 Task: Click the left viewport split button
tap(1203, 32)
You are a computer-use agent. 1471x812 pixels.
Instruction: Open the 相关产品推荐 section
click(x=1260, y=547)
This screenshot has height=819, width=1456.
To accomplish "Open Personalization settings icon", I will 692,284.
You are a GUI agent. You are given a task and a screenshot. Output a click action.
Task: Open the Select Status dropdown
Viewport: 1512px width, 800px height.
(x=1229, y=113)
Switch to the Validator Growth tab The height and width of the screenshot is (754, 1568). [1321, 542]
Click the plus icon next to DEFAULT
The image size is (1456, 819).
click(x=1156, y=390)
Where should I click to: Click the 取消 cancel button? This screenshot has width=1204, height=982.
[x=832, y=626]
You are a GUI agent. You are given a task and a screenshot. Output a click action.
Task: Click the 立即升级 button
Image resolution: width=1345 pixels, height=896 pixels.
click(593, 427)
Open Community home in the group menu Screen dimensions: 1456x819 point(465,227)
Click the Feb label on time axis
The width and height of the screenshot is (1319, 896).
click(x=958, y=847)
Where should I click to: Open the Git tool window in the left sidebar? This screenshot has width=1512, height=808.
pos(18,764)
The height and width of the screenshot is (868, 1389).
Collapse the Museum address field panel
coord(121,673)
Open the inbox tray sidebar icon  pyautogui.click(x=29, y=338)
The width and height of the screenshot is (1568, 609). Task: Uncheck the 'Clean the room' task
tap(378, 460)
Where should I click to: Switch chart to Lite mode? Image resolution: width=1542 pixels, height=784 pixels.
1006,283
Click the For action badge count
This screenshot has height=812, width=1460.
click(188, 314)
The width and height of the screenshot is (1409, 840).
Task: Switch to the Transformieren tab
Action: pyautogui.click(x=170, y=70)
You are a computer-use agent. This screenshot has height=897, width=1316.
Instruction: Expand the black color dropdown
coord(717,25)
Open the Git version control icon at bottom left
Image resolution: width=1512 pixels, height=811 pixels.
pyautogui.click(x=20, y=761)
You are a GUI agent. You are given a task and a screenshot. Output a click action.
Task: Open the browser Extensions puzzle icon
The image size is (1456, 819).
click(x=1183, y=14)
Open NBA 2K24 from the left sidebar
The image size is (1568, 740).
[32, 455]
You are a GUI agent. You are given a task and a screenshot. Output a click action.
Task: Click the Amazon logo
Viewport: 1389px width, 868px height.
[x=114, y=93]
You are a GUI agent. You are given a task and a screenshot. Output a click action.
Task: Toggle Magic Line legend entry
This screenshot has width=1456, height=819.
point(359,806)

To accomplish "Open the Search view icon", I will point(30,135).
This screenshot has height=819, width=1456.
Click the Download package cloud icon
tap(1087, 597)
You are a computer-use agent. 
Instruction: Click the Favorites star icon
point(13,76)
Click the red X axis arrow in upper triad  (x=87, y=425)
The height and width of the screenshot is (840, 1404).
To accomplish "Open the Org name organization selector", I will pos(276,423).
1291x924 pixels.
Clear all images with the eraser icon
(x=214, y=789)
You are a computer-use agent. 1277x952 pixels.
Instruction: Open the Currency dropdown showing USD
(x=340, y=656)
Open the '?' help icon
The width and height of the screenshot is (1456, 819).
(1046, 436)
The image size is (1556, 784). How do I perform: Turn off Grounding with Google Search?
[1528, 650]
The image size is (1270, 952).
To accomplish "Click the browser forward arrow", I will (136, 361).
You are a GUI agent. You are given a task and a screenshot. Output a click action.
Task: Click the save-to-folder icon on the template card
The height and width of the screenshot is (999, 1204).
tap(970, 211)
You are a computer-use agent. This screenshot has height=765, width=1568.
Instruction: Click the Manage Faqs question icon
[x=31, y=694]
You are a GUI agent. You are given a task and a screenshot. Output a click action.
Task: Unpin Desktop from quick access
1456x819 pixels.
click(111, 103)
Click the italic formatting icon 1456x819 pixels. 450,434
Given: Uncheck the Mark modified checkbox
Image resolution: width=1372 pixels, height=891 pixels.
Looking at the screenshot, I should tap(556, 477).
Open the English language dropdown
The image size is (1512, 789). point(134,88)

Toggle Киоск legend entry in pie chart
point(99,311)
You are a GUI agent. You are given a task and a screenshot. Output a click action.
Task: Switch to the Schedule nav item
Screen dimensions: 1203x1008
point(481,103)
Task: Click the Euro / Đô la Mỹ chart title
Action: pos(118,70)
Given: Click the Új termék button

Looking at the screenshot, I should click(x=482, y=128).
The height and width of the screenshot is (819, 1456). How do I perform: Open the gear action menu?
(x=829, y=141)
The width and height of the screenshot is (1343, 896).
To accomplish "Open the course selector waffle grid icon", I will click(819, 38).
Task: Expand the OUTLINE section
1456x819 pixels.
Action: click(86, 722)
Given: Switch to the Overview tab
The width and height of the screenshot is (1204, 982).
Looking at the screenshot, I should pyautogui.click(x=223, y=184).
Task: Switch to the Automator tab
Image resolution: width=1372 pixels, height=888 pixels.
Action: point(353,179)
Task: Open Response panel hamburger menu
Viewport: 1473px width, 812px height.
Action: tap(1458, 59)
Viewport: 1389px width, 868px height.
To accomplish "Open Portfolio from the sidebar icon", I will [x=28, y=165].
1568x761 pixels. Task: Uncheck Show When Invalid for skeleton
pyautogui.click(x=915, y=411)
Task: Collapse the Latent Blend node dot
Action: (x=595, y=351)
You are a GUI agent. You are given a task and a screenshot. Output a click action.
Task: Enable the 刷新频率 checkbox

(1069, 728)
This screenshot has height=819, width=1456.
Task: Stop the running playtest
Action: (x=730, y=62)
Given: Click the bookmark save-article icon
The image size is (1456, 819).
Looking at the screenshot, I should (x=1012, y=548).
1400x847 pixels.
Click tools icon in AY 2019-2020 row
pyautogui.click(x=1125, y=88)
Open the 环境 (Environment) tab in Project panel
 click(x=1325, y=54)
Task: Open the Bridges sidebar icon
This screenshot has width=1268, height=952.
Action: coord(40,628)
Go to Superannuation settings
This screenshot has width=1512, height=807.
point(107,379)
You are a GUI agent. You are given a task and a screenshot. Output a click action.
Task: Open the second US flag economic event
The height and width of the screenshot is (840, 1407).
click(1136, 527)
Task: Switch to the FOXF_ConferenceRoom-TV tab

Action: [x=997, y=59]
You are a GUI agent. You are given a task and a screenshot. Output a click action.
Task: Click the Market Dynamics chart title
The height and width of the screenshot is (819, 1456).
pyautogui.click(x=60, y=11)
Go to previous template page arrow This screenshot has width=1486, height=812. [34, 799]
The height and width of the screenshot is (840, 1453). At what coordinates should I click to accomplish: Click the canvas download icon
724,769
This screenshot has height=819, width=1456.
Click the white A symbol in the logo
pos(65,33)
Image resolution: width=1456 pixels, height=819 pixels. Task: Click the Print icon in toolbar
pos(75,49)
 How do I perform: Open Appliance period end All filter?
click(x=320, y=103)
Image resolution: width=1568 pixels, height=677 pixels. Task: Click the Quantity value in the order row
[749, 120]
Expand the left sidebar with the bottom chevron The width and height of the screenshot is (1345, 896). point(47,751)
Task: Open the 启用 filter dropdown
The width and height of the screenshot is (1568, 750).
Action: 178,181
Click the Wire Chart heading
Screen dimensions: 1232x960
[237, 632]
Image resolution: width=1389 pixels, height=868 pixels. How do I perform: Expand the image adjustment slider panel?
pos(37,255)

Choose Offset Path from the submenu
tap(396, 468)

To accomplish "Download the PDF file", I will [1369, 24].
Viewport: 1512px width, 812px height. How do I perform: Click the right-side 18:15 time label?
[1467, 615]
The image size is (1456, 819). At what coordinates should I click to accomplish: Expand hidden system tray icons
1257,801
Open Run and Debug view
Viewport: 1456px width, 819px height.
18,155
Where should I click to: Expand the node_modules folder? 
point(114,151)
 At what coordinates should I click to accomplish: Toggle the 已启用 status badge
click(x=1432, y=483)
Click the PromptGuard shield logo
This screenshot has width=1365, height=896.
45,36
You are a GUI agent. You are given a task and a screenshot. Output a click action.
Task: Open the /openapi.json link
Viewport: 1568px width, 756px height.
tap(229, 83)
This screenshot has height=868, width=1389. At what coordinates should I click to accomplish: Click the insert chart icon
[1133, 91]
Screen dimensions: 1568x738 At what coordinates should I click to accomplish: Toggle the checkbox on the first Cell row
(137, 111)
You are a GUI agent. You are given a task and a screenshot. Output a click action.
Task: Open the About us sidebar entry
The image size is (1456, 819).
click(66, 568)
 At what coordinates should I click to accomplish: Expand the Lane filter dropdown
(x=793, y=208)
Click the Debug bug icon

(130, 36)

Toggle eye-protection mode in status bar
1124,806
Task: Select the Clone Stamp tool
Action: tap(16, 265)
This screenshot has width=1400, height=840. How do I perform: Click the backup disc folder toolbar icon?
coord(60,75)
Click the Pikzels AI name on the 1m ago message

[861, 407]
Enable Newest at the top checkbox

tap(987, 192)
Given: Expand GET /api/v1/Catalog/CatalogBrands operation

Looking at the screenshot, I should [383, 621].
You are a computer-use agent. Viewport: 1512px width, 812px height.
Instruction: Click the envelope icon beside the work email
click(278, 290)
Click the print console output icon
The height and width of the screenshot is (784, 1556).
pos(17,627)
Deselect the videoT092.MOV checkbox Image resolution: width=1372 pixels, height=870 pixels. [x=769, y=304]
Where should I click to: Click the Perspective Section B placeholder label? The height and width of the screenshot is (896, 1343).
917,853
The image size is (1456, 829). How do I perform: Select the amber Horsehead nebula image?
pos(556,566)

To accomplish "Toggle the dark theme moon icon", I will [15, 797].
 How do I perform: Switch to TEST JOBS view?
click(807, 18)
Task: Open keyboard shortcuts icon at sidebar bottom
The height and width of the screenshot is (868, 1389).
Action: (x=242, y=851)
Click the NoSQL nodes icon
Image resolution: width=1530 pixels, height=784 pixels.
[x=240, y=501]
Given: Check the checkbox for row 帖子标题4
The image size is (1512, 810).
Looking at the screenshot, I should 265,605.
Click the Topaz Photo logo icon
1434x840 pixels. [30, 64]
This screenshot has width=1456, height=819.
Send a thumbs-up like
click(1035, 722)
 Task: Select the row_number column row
══════════════════════════════
Gather each line of the listing that holds the string "selector".

» **Answer to this task**:
To accomplish "Open the Org name organization selector", I will pos(276,423).
To accomplish "Open the course selector waffle grid icon", I will click(819, 38).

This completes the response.